= Beginning of Section =

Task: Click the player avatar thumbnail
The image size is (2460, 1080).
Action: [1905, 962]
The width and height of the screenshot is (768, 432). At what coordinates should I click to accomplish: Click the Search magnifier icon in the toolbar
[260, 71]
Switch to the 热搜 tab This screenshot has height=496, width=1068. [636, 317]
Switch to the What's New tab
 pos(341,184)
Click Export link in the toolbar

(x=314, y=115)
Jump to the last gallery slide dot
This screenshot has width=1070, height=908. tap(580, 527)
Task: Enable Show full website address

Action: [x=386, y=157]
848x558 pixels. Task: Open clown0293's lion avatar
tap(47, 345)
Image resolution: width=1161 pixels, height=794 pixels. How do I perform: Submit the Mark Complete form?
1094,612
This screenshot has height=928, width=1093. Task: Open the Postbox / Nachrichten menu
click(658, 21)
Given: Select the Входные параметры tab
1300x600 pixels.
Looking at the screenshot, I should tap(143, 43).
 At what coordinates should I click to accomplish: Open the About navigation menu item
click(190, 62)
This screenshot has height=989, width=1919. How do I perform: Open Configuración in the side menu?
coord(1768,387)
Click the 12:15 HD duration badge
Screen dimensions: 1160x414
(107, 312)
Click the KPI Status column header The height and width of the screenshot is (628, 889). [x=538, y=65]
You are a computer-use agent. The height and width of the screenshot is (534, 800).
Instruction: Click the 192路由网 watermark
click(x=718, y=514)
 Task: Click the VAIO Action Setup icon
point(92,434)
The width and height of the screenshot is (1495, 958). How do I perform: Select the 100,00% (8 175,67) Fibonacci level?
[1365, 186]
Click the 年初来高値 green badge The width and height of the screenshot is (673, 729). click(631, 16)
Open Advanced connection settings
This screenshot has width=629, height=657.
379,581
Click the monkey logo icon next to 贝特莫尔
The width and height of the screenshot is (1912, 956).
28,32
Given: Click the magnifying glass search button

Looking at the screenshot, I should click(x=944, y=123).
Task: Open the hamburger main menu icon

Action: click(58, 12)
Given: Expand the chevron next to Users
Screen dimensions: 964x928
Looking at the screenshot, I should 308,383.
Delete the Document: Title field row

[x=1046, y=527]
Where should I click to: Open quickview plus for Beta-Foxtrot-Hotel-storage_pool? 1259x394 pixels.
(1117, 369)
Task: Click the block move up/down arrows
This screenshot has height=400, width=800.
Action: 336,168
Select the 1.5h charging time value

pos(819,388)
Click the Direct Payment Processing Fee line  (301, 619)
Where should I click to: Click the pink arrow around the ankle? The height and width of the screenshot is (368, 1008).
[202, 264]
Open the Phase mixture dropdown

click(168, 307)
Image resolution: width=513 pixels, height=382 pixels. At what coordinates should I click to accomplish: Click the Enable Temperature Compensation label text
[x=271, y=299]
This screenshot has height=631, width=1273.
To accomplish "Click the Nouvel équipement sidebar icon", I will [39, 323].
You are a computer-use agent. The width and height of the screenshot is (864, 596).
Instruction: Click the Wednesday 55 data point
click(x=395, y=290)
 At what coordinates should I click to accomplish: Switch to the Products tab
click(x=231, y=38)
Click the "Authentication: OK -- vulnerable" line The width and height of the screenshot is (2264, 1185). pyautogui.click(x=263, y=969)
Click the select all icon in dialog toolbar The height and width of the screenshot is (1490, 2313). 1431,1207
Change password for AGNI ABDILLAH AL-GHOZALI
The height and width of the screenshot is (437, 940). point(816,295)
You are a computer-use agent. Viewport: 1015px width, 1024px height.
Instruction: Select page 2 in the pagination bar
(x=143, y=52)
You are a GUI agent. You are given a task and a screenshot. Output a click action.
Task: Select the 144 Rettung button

= End of Section =

### Description of the task
Begin with the first line of the records and finish with the line containing "Open Advanced connection settings". Reproduce those lines exactly, both ends included, and nothing else.

### Result of the task
Task: Click the player avatar thumbnail
The image size is (2460, 1080).
Action: [1905, 962]
The width and height of the screenshot is (768, 432). At what coordinates should I click to accomplish: Click the Search magnifier icon in the toolbar
[260, 71]
Switch to the 热搜 tab This screenshot has height=496, width=1068. [636, 317]
Switch to the What's New tab
 pos(341,184)
Click Export link in the toolbar

(x=314, y=115)
Jump to the last gallery slide dot
This screenshot has width=1070, height=908. tap(580, 527)
Task: Enable Show full website address

Action: [x=386, y=157]
848x558 pixels. Task: Open clown0293's lion avatar
tap(47, 345)
Image resolution: width=1161 pixels, height=794 pixels. How do I perform: Submit the Mark Complete form?
1094,612
This screenshot has height=928, width=1093. Task: Open the Postbox / Nachrichten menu
click(658, 21)
Given: Select the Входные параметры tab
1300x600 pixels.
Looking at the screenshot, I should tap(143, 43).
 At what coordinates should I click to accomplish: Open the About navigation menu item
click(190, 62)
This screenshot has height=989, width=1919. How do I perform: Open Configuración in the side menu?
coord(1768,387)
Click the 12:15 HD duration badge
Screen dimensions: 1160x414
(107, 312)
Click the KPI Status column header The height and width of the screenshot is (628, 889). [x=538, y=65]
You are a computer-use agent. The height and width of the screenshot is (534, 800).
Instruction: Click the 192路由网 watermark
click(x=718, y=514)
 Task: Click the VAIO Action Setup icon
point(92,434)
The width and height of the screenshot is (1495, 958). How do I perform: Select the 100,00% (8 175,67) Fibonacci level?
[1365, 186]
Click the 年初来高値 green badge The width and height of the screenshot is (673, 729). click(631, 16)
Open Advanced connection settings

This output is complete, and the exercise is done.